A due anni dal successo di Bowling a Columbine, Michael Moore torna dietro al Festival di Cannes con Fahrenheit 9/11, un duro atto di accusa all’amministrazione Bush dopo gli attentati dell’11 settembre alle Torri Gemelle: il documentario, che rivela i presunti legami tra la famiglia Bush, la famiglia reale saudita e la famiglia Bin Laden, mostra tutte le contraddizioni della guerra al terrorismo e viene premiato con la Palma d’oro dalla giuria presieduta da Quentin Tarantino. Sul palco di Cannes, Michael Moore denuncia che non è stato ancora trovato un distributore per gli Stati Uniti: una cordata costituita dai fratelli Weinstein, Lionsgate Films e IFC Films fonda una società apposita per distribuire in sala Fahrenheit 9/11, che si rivelerà poi il documentario ad aver incassato di più nella storia del cinema.

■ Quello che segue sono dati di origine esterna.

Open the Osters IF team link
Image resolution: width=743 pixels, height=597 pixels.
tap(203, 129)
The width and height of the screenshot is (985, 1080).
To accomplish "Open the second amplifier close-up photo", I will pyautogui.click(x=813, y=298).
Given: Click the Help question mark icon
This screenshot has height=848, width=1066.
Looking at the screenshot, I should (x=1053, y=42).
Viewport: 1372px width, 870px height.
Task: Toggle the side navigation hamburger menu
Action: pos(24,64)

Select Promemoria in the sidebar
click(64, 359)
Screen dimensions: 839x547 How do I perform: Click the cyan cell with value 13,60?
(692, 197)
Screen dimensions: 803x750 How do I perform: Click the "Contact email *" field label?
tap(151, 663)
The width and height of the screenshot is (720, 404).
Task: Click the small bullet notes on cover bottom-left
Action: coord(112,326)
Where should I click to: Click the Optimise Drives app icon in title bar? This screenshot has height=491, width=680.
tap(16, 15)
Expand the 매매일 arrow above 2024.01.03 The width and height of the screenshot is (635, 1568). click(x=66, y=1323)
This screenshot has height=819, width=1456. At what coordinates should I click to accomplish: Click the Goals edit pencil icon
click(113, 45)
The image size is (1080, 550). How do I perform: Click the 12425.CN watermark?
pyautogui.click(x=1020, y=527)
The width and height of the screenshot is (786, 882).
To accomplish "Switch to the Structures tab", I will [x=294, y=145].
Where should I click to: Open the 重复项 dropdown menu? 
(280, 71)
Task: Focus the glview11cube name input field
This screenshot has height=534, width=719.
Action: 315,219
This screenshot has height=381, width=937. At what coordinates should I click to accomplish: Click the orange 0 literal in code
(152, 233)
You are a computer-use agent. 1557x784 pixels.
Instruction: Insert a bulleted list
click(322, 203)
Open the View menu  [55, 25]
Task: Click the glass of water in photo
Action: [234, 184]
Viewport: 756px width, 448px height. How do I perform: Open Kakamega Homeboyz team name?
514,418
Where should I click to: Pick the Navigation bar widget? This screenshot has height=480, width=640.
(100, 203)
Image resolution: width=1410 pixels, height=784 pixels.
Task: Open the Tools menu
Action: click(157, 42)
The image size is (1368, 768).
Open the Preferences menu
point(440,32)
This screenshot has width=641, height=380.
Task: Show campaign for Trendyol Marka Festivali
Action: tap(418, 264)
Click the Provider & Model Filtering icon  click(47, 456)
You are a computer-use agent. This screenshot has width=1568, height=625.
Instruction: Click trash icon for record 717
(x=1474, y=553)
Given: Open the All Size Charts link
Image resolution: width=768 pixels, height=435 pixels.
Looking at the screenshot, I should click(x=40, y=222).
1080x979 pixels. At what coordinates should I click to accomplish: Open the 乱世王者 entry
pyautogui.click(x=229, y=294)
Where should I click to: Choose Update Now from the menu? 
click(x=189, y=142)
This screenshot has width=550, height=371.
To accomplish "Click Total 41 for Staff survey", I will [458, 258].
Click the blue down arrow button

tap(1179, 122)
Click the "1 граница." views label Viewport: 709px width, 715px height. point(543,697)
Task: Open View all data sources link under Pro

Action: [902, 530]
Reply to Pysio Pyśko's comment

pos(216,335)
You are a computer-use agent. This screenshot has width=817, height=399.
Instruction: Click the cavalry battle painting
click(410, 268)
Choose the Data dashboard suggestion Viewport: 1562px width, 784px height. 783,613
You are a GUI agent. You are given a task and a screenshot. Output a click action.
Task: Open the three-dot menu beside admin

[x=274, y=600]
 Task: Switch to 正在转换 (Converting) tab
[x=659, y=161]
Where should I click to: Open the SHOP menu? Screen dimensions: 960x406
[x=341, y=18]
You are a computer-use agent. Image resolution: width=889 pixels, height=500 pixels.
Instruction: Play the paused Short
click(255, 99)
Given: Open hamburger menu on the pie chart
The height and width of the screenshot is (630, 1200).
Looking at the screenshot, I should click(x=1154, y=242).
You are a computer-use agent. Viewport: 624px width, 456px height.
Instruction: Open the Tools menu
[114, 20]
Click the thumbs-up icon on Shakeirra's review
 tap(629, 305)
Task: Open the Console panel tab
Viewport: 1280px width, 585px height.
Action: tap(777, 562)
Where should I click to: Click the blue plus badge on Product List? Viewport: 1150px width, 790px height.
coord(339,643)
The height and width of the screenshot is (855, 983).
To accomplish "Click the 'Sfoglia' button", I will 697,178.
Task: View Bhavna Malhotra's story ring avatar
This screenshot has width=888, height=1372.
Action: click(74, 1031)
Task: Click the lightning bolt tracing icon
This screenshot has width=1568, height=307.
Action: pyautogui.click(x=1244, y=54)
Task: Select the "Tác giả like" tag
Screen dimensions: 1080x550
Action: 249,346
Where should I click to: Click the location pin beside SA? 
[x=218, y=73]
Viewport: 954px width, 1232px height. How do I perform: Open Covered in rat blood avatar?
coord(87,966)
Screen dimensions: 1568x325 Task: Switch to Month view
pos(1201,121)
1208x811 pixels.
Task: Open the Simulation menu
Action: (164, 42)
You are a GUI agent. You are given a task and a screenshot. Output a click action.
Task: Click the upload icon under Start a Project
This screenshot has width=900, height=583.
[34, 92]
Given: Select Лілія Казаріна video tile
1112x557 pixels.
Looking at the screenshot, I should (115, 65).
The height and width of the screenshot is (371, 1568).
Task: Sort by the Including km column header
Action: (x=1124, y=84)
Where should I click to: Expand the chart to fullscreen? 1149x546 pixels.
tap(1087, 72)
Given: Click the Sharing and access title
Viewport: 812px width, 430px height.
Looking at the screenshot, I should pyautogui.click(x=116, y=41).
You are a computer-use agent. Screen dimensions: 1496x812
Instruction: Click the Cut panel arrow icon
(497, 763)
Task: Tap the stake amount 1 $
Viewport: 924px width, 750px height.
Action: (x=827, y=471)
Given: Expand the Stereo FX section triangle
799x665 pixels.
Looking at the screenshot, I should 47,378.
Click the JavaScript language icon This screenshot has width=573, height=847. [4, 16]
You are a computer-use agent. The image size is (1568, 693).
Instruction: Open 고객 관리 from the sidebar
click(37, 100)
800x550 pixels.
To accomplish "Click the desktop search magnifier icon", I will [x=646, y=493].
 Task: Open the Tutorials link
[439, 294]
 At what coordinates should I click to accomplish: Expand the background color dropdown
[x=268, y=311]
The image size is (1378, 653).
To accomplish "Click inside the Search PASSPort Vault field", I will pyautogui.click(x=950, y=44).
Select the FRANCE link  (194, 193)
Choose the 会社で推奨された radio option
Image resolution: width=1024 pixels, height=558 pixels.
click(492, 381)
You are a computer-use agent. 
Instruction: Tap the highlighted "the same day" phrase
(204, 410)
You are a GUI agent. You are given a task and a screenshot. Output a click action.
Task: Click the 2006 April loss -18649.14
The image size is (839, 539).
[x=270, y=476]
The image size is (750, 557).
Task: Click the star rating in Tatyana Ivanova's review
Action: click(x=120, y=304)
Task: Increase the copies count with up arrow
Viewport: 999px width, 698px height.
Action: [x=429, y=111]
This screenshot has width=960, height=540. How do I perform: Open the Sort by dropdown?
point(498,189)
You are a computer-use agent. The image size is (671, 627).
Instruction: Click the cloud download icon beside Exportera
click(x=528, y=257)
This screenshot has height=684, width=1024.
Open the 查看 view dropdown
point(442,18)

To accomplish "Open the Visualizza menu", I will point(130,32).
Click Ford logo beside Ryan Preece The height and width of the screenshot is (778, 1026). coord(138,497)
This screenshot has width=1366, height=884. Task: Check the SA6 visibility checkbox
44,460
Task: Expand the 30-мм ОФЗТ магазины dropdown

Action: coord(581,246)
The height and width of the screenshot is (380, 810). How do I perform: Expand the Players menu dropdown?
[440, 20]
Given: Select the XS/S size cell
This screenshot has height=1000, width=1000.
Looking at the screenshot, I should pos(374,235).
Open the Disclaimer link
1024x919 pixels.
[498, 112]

Da Fahrenheit 9/11 a Fahrenheit 11/9

E arriviamo così agli anni più recenti, quelli che hanno visto il repubblicano Donald Trump raggiungere la presidenza degli Stati Uniti: nel docu-film Michael Moore in Trumpland, il regista sale sul palco di una cittadina dell’Ohio, roccaforte elettorale dei repubblicani, per  raccontare i punti di forza della candidata democratica, Hillary Clinton, ma è uno dei primi a ipotizzare che Trump potrebbe anche vincere. A sorpresa, infatti, il tycoon conquista le elezioni presidenziali: alla dura sconfitta dei democratici, Michael Moore dedica Fahrenheit 11/9, ispirato al suo Fahrenheit 9/11 e alla data di proclamazione di Trump a presidente degli Stati Uniti, avvenuta proprio il 9 novembre 2016. In questo documentario, oltre alla critica per la gestione delle primarie da parte del Partito Democratico, che sta vivendo una profonda crisi a causa del distacco dai propri elettori, e a una severa descrizione di Trump (un “tiranno, bugiardo e razzista”, paragonato addirittura a Hitler), Michael Moore riprende alcune delle tematiche che lo hanno reso famoso: la salute dei cittadini di Flint, messa in pericolo a causa delle scelte scellerate dei politici locali che hanno permesso che nelle condutture cittadine arrivasse acqua contaminata dal piombo. La speranza per il futuro è racchiusa nella nuova generazione di candidati democratici, che hanno deciso di scendere in campo sfidando anche l’establishment del partito, e nei movimenti giovanili che si sono formati dopo il massacro alla Marjory Stoneman Douglas High School e che rivendicano il controllo delle armi.

Fahrenheit 11/9 è stato presentato all’ultima Festa del Cinema di Roma ed è stato distribuito nelle sale in occasione di un evento speciale: se ve lo siete persi, è il momento di recuperare: il DVD e il Blu- Ray sono disponibili dal 17 gennaio.